▶ [Required work]
1. Set down the portion of the comment thread on teachers and school working conditions below that begins at the words containing "Thats a good" and stops after "more comfortable with.".
2. Supply the next part of the comment thread on teachers and school working conditions, starting right after its last sentence.

▶ [Provided text]
No one is sure from whence these terms originated, but rumor has it that they come from rogue members who have been spending too much time hanging around certain Compliance Centres of EduExcellence.
I wouldn’t make this up. Rheeally…
🙂
KrazyTA,
My humble apologies to all hunting dogs for the cruel and unfair comparison.
And I can’t wait to pull out all of my amazing lesson plans that I’ve been hiding until we have accountability.
How much say do NYC teachers have as to where they teach? Is it possible that the challenging working conditions in these schools, e.g. higher crime, rates of violence, discipline issues and students with additional needs brought about due to poverty, disincline more capable and experienced teachers from agreeing to work in these schools when they could get jobs in safer areas with less stressful working conditions?
Thats a good question. First off, not many teachers (and people in general) are going to flock to work in the hardest schools with the most challenging populations, when they get paid just as much to work in better schools with a population that they may be more comfortable with.

▶ [Raw data]
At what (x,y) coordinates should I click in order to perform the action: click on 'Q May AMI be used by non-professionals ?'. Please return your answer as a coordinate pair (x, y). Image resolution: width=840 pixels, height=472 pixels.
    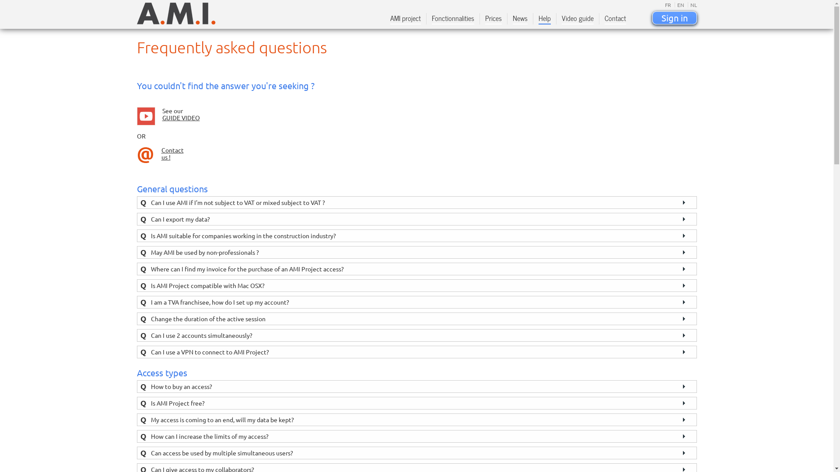
    Looking at the image, I should click on (416, 252).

▶ [Set of answers]
1.
Thats a good question. First off, not many teachers (and people in general) are going to flock to work in the hardest schools with the most challenging populations, when they get paid just as much to work in better schools with a population that they may be more comfortable with.

2.
Second, if you have been teaching and doing well at your school, what is going to posess you to move to a different, harder working situation where you basically have to start over?
And third, for the past few years, there have been hiring restrictions in place for new teachers, which basically funnels most of them to the poorest neighborhoods and especially the newly created schools. Also TFA and NYCTF specifically target those schools.
This leads to schools composed of mostly newer teachers, with the most difficult populations. Additionally many of the teachers will burnout within 5 years, or leave after their program commitments are up. And voila, you have the perfect recipe for having the least experienced working with the most needy!